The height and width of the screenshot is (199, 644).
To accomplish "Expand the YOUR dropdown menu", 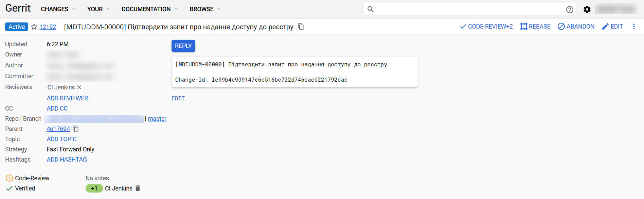I will click(99, 9).
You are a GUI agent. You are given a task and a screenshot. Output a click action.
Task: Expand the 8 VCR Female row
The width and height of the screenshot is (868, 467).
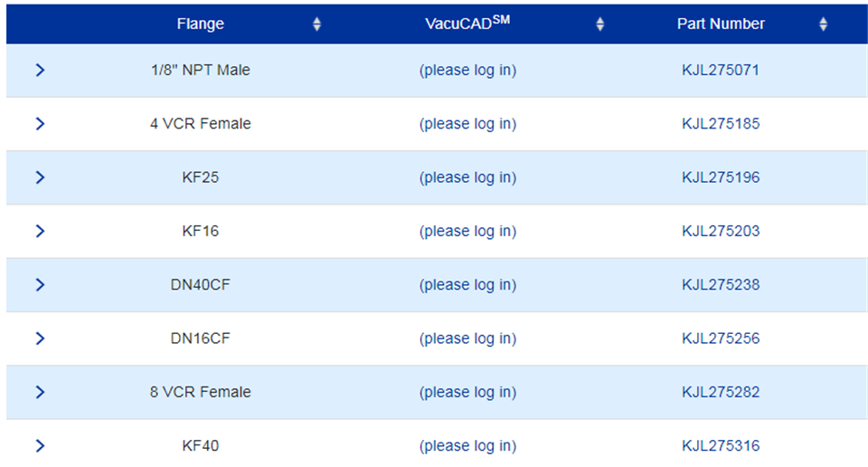[40, 392]
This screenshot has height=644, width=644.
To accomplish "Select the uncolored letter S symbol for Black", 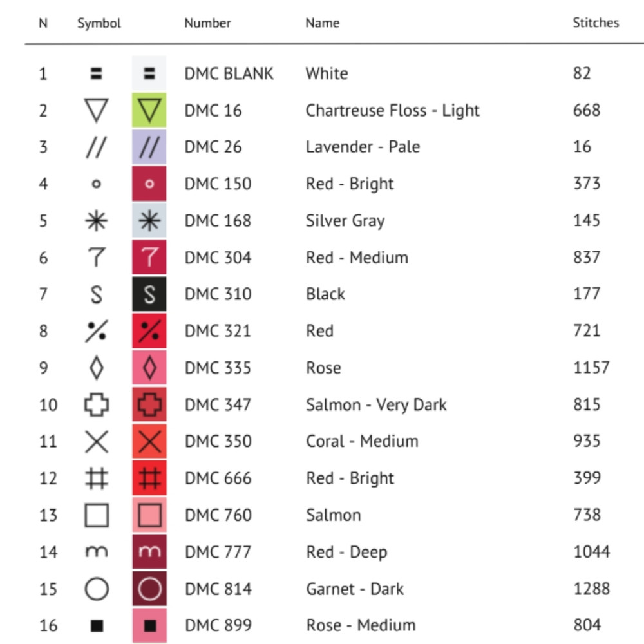I will point(96,294).
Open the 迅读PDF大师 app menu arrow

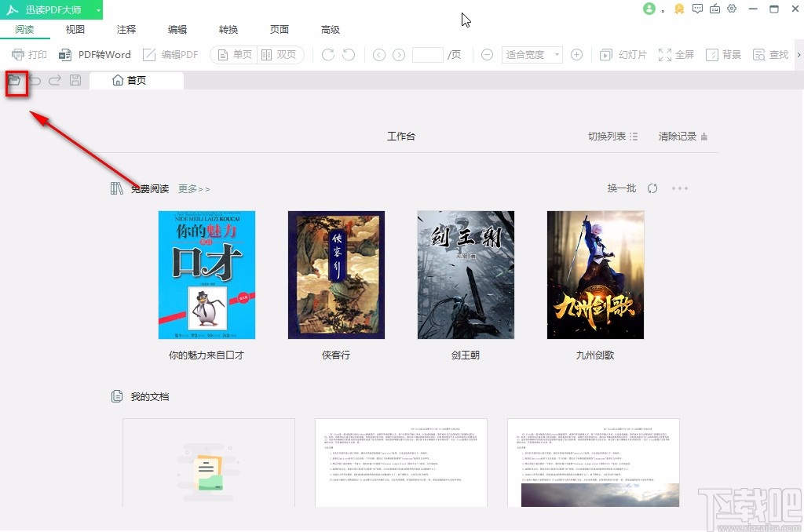[x=97, y=10]
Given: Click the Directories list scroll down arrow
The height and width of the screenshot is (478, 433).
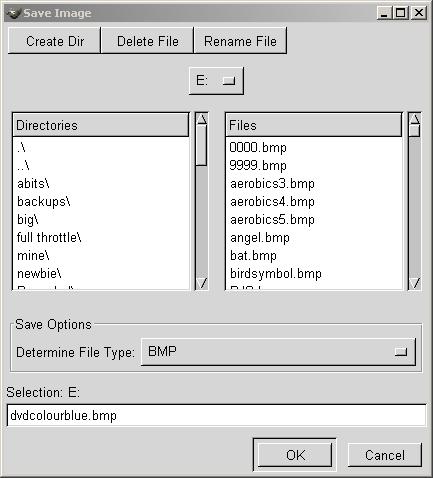Looking at the screenshot, I should [x=202, y=283].
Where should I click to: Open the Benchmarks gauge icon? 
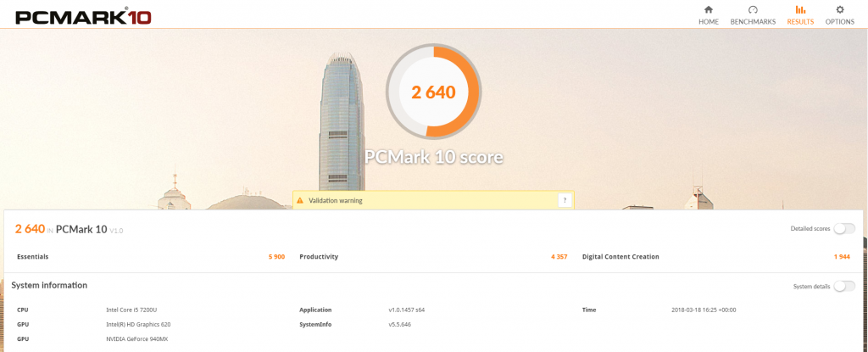[x=753, y=9]
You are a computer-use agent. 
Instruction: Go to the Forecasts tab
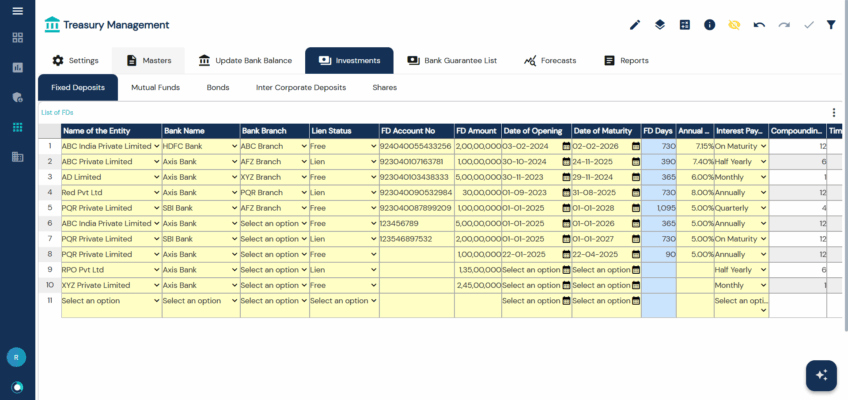(550, 61)
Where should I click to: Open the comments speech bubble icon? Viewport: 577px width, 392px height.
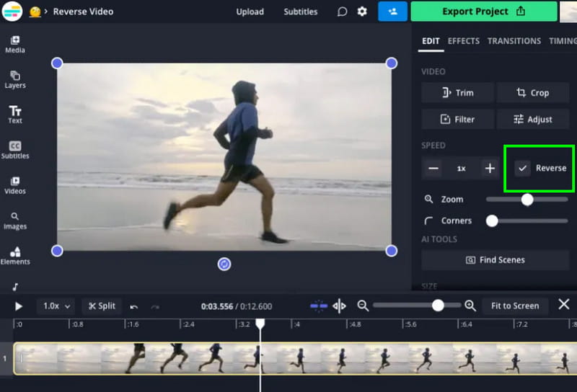pos(342,12)
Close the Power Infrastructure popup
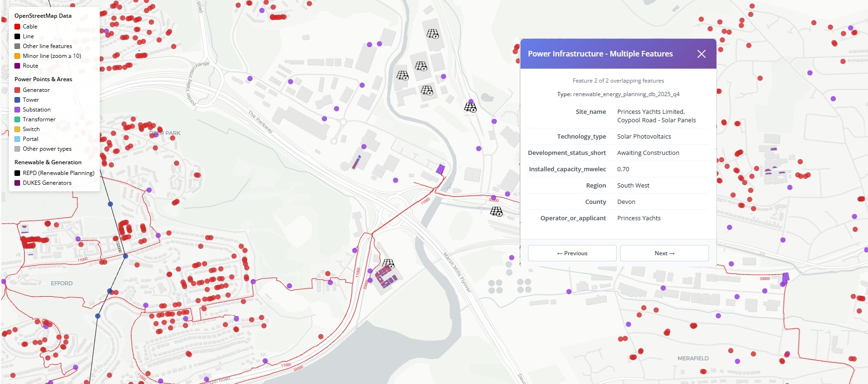 701,54
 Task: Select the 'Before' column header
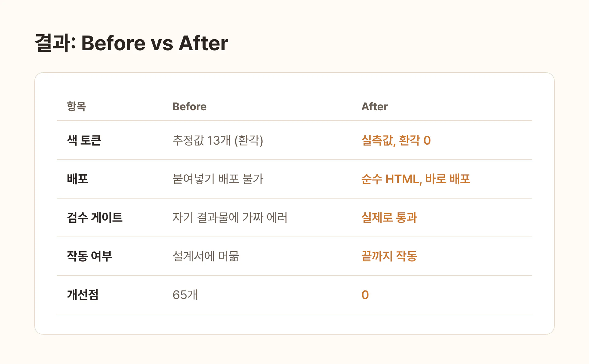189,106
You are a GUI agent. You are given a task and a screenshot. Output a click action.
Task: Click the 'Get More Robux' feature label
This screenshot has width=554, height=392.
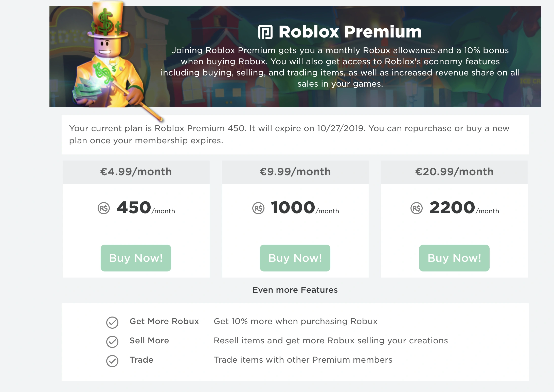164,321
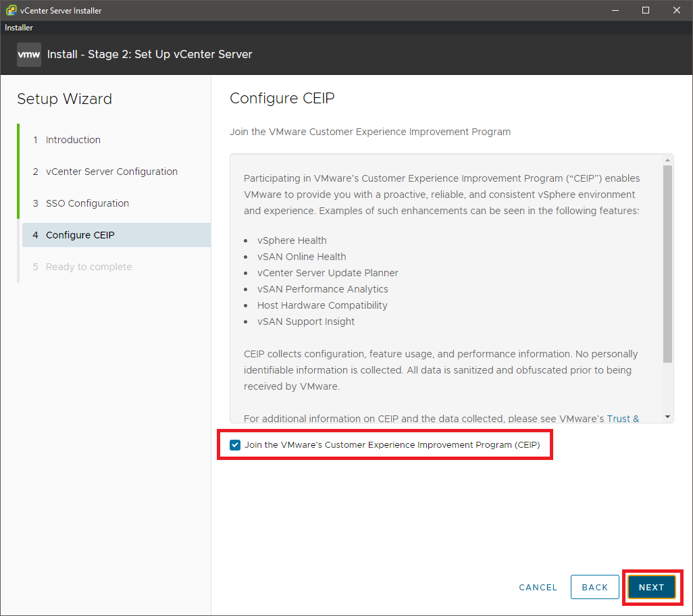Select Introduction step in wizard
This screenshot has height=616, width=693.
[73, 140]
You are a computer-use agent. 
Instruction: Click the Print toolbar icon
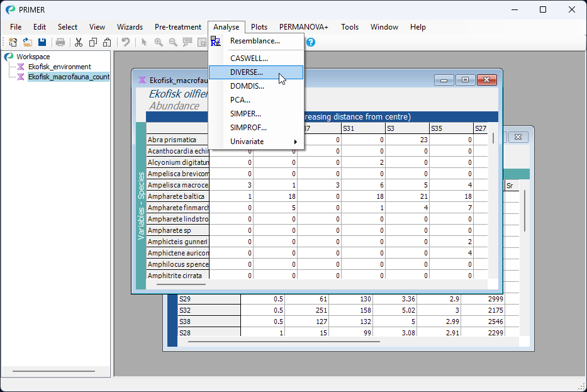click(60, 42)
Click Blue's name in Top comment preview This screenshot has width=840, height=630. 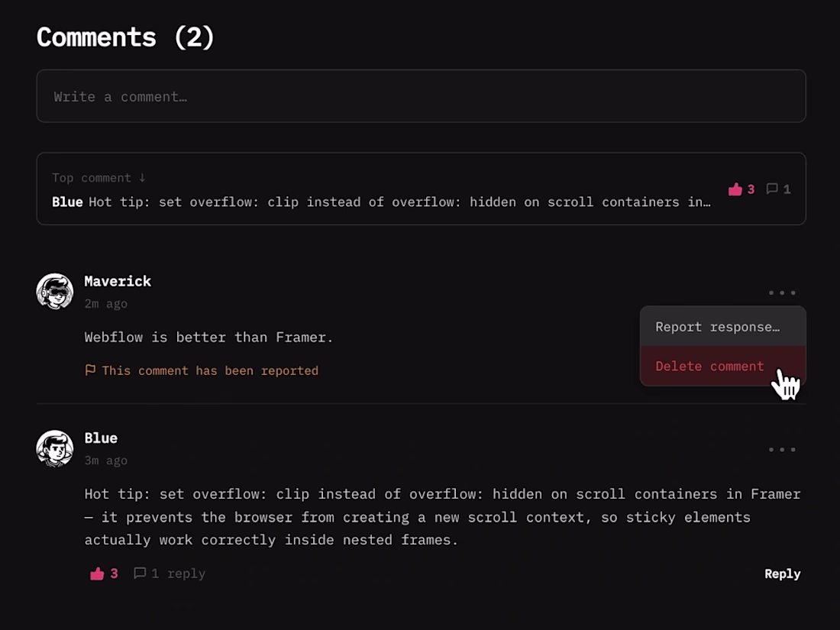pos(67,202)
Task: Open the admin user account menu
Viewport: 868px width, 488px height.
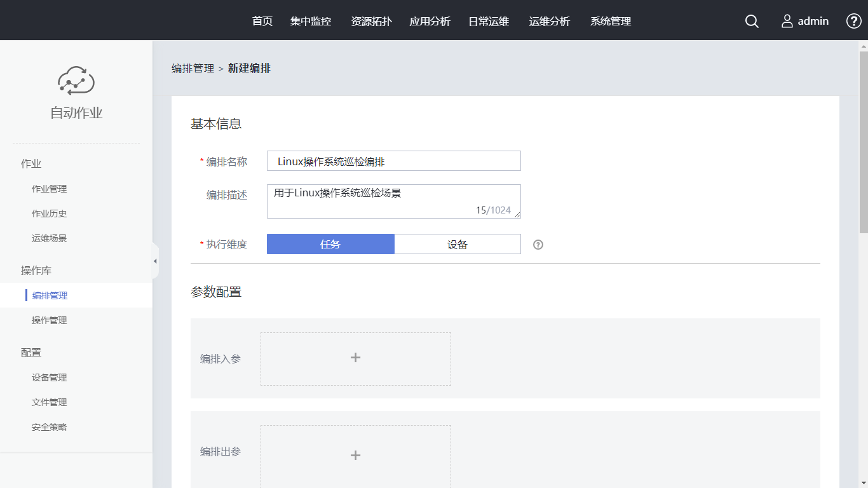Action: pos(804,21)
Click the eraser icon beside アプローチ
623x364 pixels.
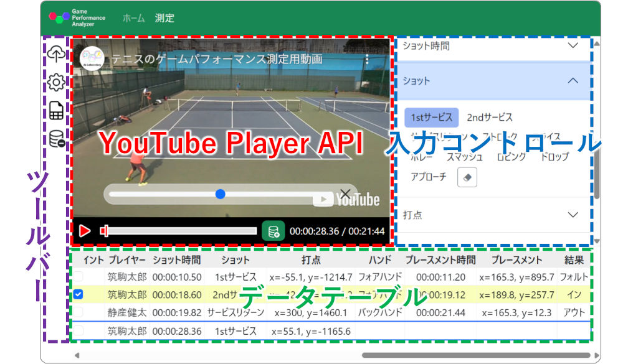467,177
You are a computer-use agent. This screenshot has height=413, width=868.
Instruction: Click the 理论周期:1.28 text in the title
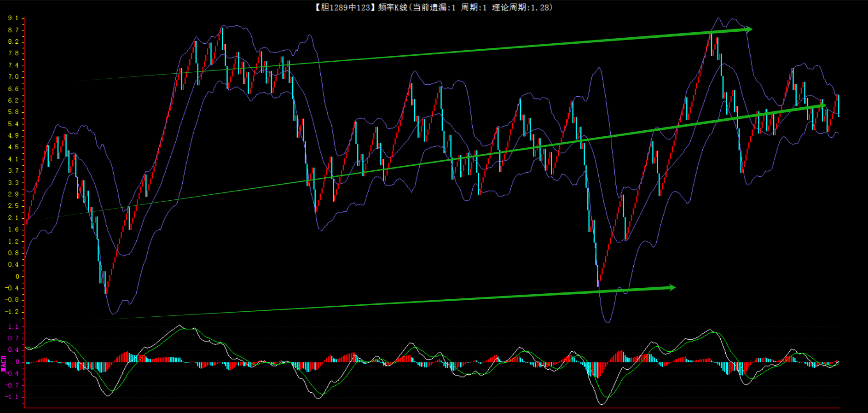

Your goal
Leave the pictures out, then output exactly the lines from the "623x364 pixels." line through the end of the records above, and no others.

Solution for this exercise
623x364 pixels.
467,177
You are a computer-use agent. This screenshot has height=413, width=868.
Instruction: Click the 理论周期:1.28 text in the title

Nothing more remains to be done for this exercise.